What needs to be done |
Restate word for word the lines below, from the one containing "You are a computer-use agent. The" through the final line, with no pictures included.

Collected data
Content starts
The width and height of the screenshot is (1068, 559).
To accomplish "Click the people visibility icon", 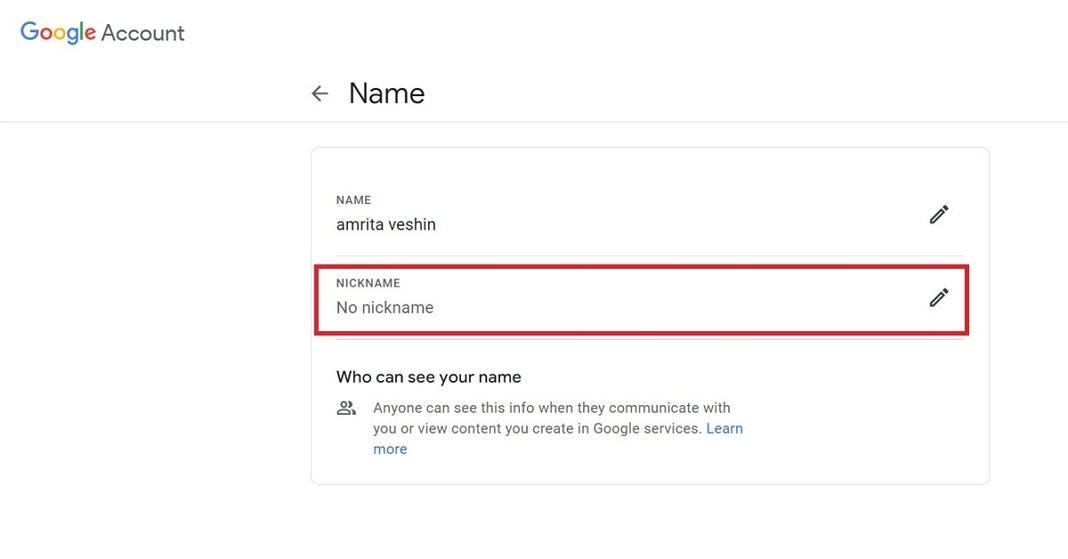I will 346,408.
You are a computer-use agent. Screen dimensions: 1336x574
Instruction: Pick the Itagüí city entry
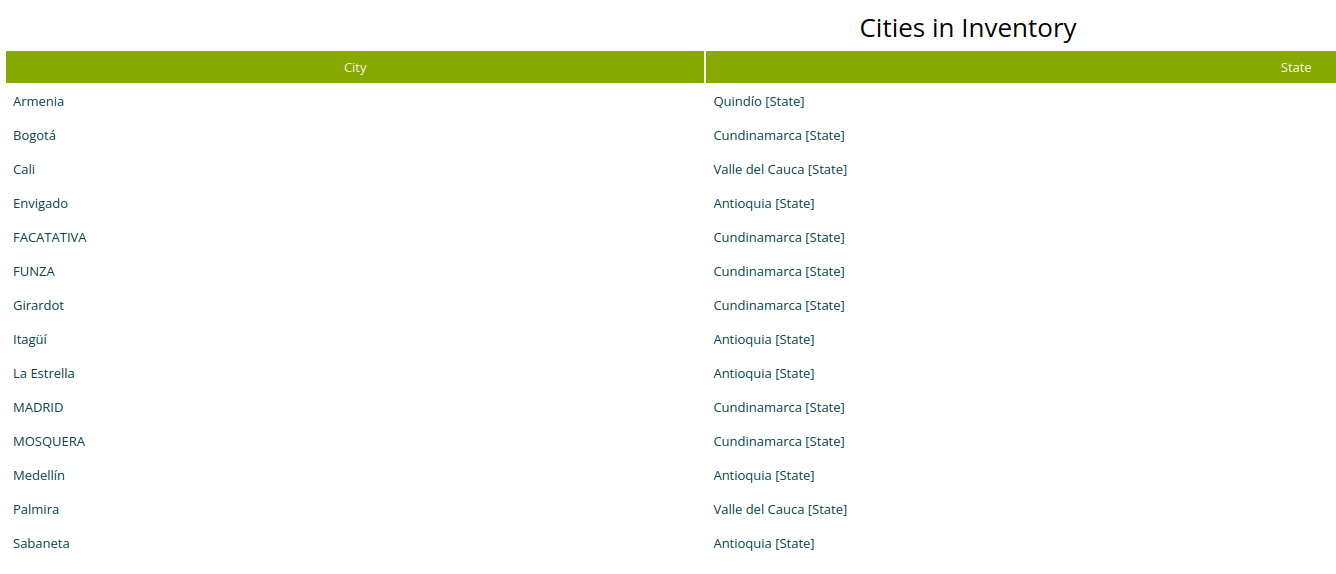[30, 340]
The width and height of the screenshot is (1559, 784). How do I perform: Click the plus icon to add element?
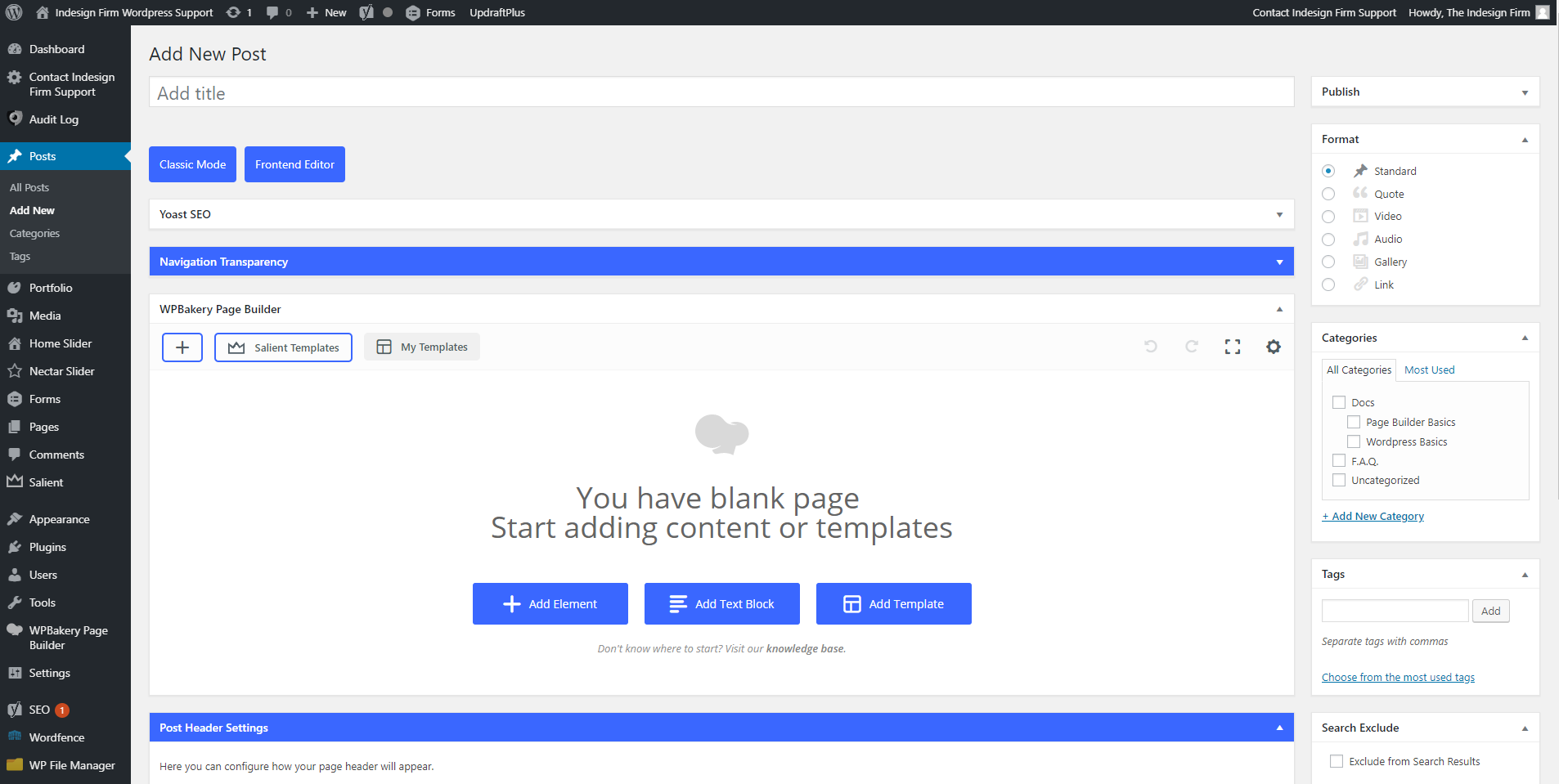click(182, 347)
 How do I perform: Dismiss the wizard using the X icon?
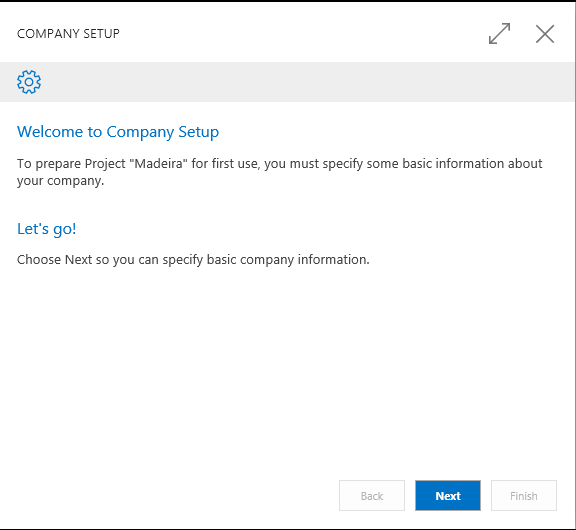pos(545,34)
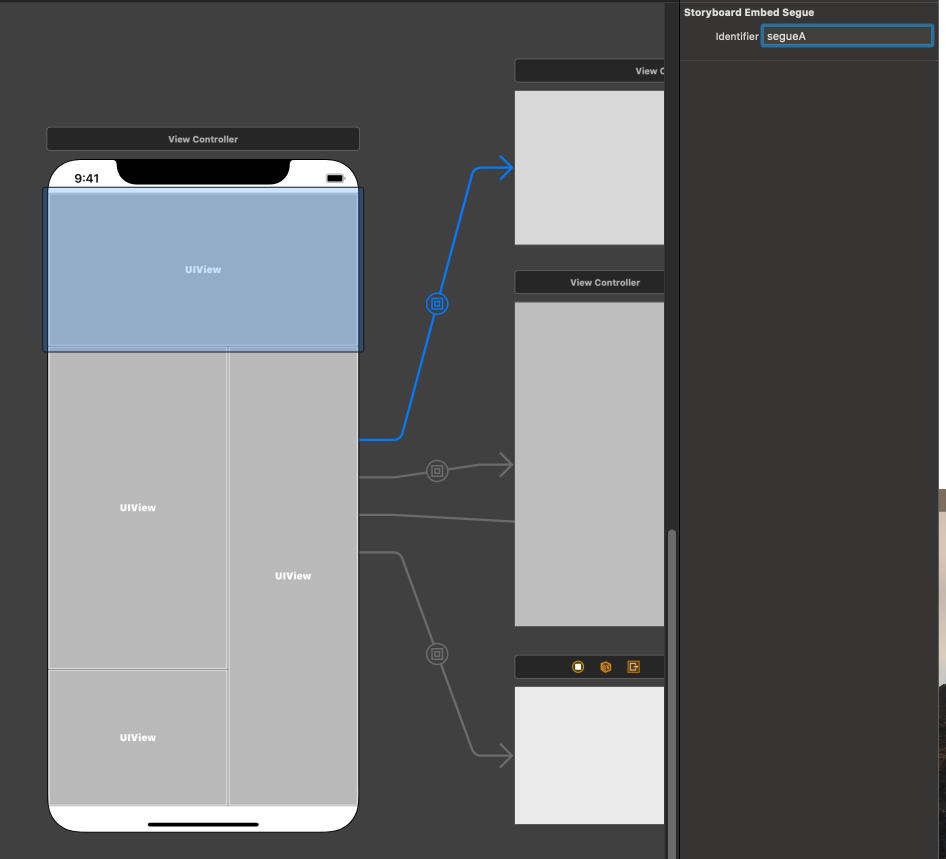Select the highlighted top UIView container
This screenshot has width=946, height=859.
point(203,270)
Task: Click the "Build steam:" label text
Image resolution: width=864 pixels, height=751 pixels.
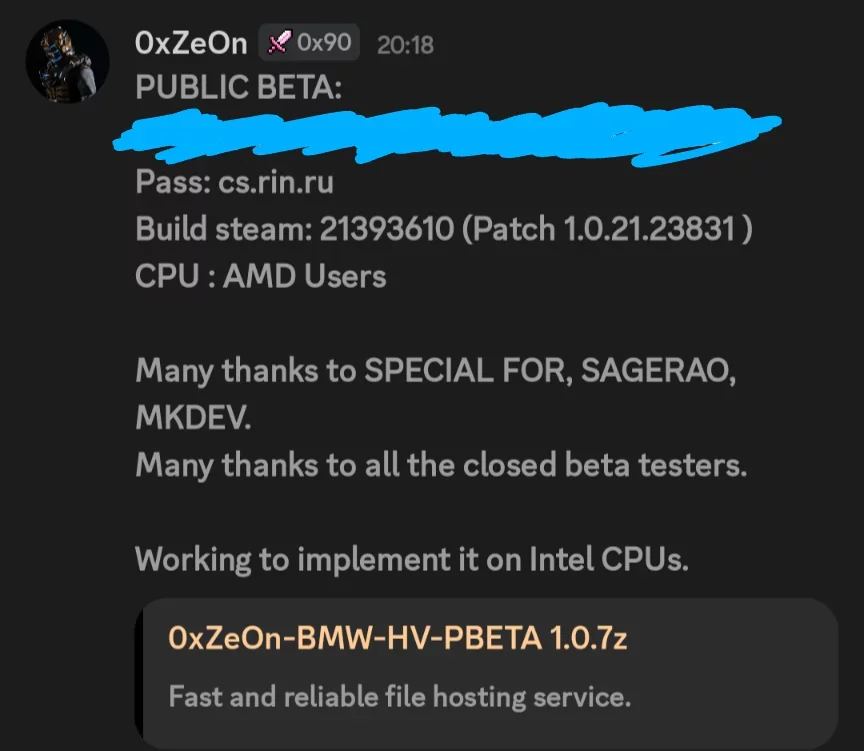Action: 224,229
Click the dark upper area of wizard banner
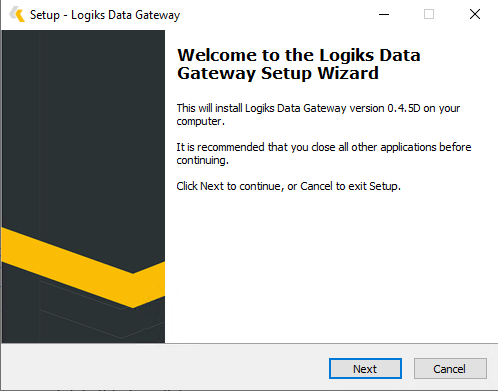 (83, 127)
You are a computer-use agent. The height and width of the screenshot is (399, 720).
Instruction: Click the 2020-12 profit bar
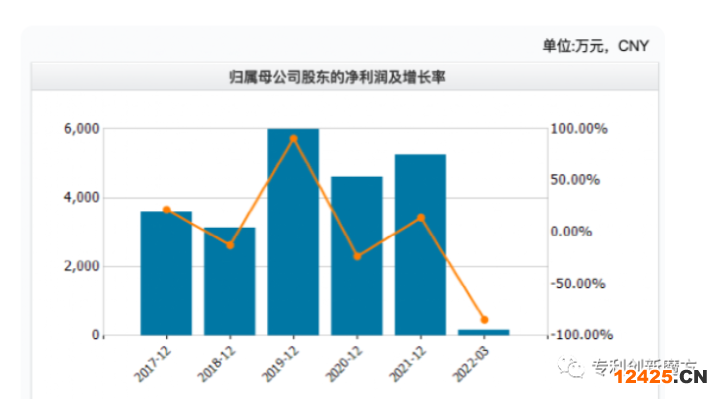(357, 256)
Content ends
Task output |
You are a computer-use agent. The height and width of the screenshot is (399, 720).
Instruction: Click the 2020-12 profit bar
(357, 256)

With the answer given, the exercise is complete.